Réguler et produire les médicaments contre le paludisme au Ghana et au Bénin : une affaire d’Etat ? Politiques pharmaceutiques, normes de qualité et marchés de médicaments
Soutenance de thèse de doctorat en sociologie de Jessica Pourraz
30 janvier 2019, à 14h
EHESS, salle BS1_28, 54 boulevard Raspail, 75006 Paris
Jury
- Carine Baxerres, Chargée de recherche, IRD (co-directrice de thèse)
- Bruno Boidin, Professeur, Université de Lille 1 (rapporteur)
- Maurice Cassier, Directeur de recherche, CNRS (directeur de thèse)
- Fred Eboko, Directeur de recherche, IRD
- Pierre Fournier, Professeur, Université Aix-Marseille (rapporteur)

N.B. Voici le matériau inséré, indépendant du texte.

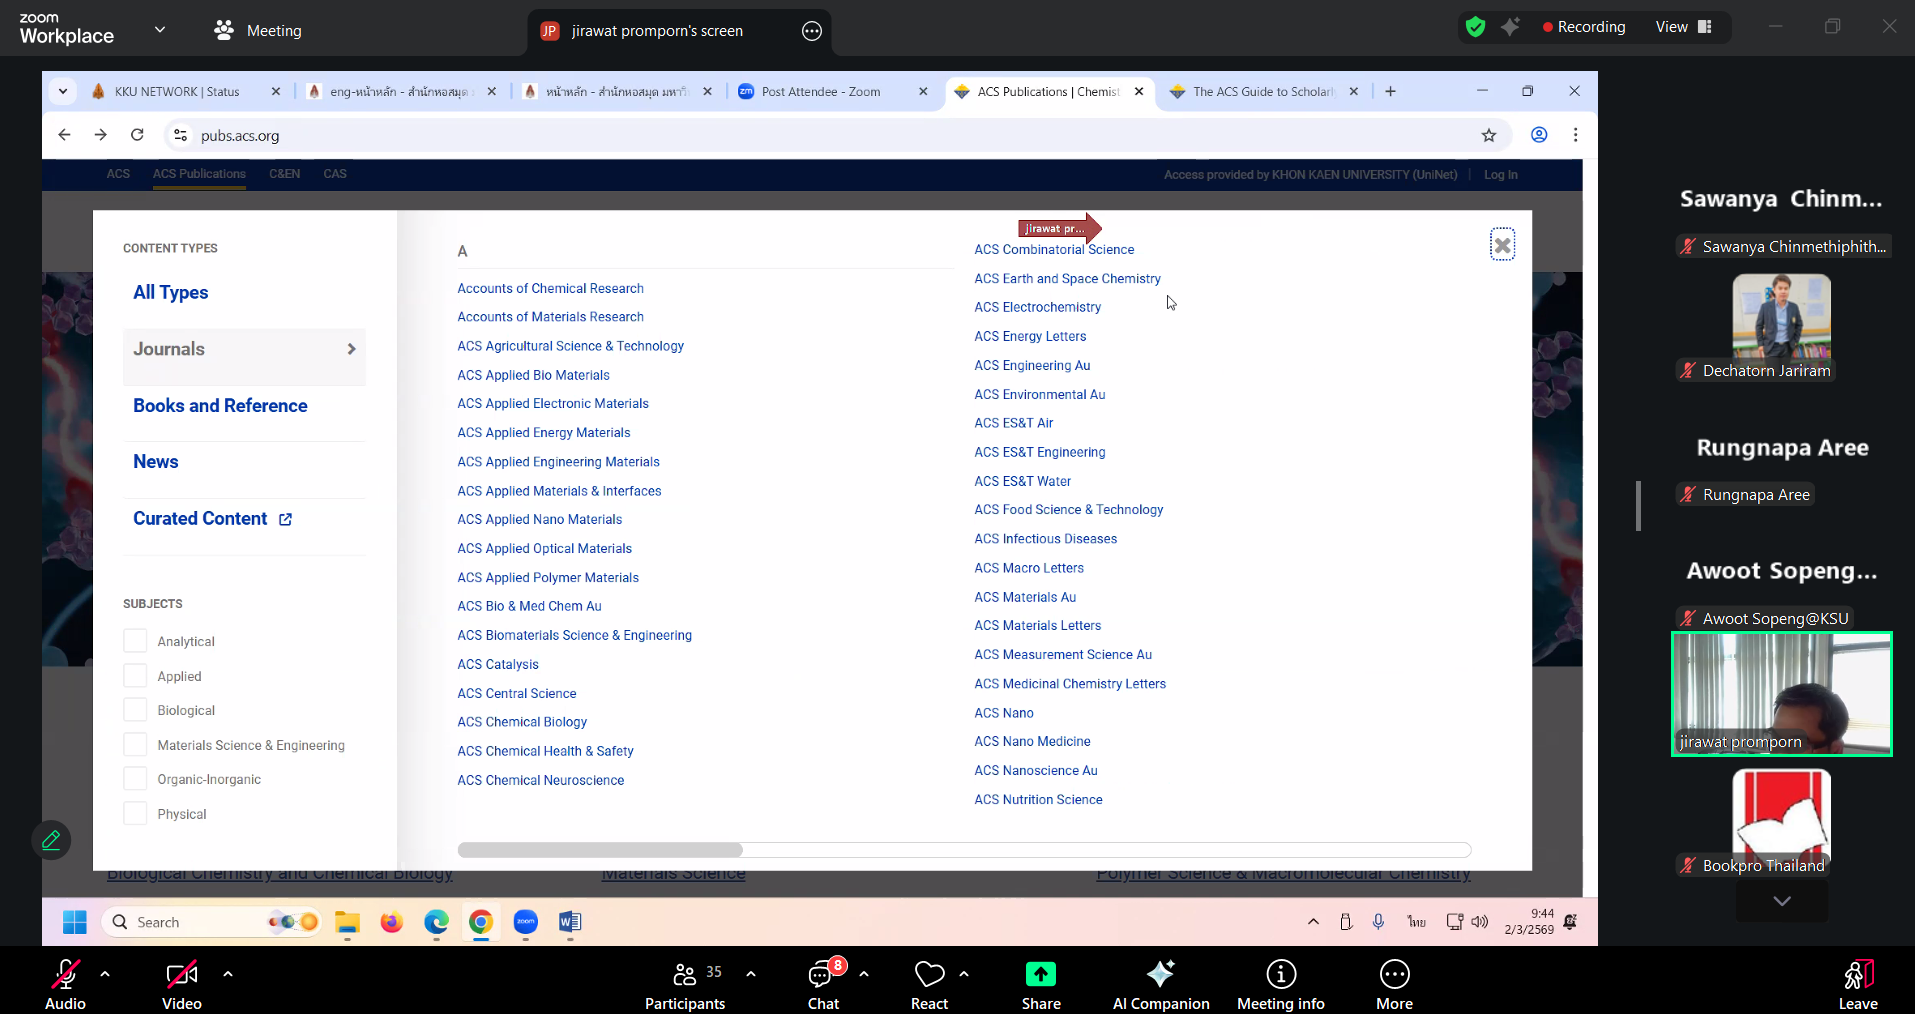
Task: Unmute using the Audio microphone icon
Action: [x=65, y=975]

- Jean Paul Gaudillière, Directeur de recherche INSERM, EHESS
- Boris Hauray, Chargé de recherche, INSERM
- Catherine Le Galès, Directrice de recherche, Inserm
Résumé
Le Bénin et le Ghana, bien que confrontés aux mêmes enjeux de santé publique dans la lutte contre le paludisme, ne déploient pas les mêmes politiques pharmaceutiques nationales afin de garantir à la population l’accès à des médicaments de qualité et abordables financièrement. Ils sont équipés d’appareils de régulation pharmaceutique et de capacités locales de production distincts. Ces différences découlent de leur héritage colonial et de leurs itinéraires historique, politique et économique. A partir de 2004, le Bénin et le Ghana adoptent les Combinaisons Thérapeutiques à base d’Artémisinine (CTA) afin de remplacer les anciennes molécules jugées inefficaces pour le traitement du paludisme. Se pose alors pour les pays l’enjeu du coût élevé de ces nouveaux médicaments. Les nouvelles recommandations d’usage de l’OMS et les financements internationaux octroyés pour l’achat de ces traitements provoquent une stimulation de l’innovation pharmaceutique et de la production de ces médicaments en Europe, en Amérique du Nord et en Asie. On observe alors au Bénin et au Ghana une arène d’acteurs transnationaux se mettre progressivement en place pour l’approvisionnement des CTA. Ils génèrent de nouveaux réseaux d’approvisionnements qui entrent en concurrence avec ceux existants dans les pays. Les aides financières sont conditionnées à l’achat de CTA préqualifiées par l’OMS, certification dont les industries pharmaceutiques ghanéennes ne bénéficient pas, ce qui les laisse en marge de ce marché. Face aux exigences et aux conditions imposées par les acteurs transnationaux, les pays ne disposent que d’une faible marge de manœuvre dans la conduite de leurs politiques publiques. S’appuyant sur des entretiens, des enquêtes ethnographiques menées auprès des acteurs nationaux de la réglementation pharmaceutique, des firmes pharmaceutiques ghanéennes et des acteurs transnationaux finançant les CTA, ainsi que sur des archives, ce travail interroge les dispositifs institutionnels sur lesquels s’appuient les Etats du Bénin et du Ghana pour déployer leur politique pharmaceutique nationale et construire leur souveraineté en la matière.